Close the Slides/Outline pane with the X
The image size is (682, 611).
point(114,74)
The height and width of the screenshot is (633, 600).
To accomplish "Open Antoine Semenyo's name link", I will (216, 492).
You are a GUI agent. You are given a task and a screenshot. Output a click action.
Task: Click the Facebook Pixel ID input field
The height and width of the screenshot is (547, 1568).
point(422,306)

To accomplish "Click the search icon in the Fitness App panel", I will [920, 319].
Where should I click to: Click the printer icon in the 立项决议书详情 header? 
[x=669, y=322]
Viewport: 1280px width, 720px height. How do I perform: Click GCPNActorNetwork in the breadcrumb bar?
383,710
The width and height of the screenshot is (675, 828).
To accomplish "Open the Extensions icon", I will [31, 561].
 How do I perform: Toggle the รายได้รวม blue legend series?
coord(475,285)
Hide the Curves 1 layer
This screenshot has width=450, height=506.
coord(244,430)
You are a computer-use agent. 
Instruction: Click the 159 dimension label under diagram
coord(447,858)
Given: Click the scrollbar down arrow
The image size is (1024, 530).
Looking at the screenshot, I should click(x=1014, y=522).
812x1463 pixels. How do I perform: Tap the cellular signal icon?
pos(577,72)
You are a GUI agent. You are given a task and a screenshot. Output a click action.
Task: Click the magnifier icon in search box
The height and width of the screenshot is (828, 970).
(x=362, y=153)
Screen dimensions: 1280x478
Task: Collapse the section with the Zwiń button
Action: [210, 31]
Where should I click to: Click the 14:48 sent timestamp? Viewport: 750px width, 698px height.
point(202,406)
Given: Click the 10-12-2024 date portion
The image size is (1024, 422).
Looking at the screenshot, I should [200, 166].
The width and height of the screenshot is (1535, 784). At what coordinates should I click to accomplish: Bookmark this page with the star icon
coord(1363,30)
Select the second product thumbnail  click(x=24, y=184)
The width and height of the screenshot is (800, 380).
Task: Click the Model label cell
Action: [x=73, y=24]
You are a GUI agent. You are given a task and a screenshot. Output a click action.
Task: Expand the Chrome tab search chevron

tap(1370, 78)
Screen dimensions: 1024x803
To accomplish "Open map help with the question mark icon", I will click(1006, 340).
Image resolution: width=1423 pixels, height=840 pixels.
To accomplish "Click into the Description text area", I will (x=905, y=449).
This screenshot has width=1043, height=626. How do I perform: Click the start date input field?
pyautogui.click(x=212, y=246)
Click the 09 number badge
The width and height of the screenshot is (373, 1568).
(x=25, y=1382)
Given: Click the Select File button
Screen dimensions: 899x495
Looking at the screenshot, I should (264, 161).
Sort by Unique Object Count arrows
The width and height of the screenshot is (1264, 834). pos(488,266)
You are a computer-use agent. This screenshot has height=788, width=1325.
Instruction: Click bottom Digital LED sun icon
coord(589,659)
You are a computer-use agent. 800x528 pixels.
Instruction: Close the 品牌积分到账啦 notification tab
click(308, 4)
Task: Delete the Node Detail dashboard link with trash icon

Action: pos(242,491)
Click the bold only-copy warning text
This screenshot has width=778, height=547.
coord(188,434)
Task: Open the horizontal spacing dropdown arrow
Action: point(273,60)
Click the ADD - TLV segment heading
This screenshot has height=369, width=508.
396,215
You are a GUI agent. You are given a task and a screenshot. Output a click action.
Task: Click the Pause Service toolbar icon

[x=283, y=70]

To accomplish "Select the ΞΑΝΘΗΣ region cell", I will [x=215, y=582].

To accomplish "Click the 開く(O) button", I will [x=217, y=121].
..........
EXERCISE OBJECTIVE » Copy the part that opens with the line containing "Where should I click to: Click the printer" and closes with the line containing "Looking at the screenshot, I should [200, 166].", changing "Viewport" to "Window" and leaving everything else as it is.

EXPECTED OUTPUT »
Where should I click to: Click the printer icon in the 立项决议书详情 header? 
[x=669, y=322]
Window: 1280px width, 720px height. How do I perform: Click GCPNActorNetwork in the breadcrumb bar?
383,710
The width and height of the screenshot is (675, 828).
To accomplish "Open the Extensions icon", I will [31, 561].
 How do I perform: Toggle the รายได้รวม blue legend series?
coord(475,285)
Hide the Curves 1 layer
This screenshot has width=450, height=506.
coord(244,430)
You are a computer-use agent. 
Instruction: Click the 159 dimension label under diagram
coord(447,858)
Given: Click the scrollbar down arrow
The image size is (1024, 530).
Looking at the screenshot, I should click(x=1014, y=522).
812x1463 pixels. How do I perform: Tap the cellular signal icon?
pos(577,72)
You are a GUI agent. You are given a task and a screenshot. Output a click action.
Task: Click the magnifier icon in search box
The height and width of the screenshot is (828, 970).
(x=362, y=153)
Screen dimensions: 1280x478
Task: Collapse the section with the Zwiń button
Action: [210, 31]
Where should I click to: Click the 14:48 sent timestamp? Window: 750px width, 698px height.
point(202,406)
Given: Click the 10-12-2024 date portion
The image size is (1024, 422).
Looking at the screenshot, I should [200, 166].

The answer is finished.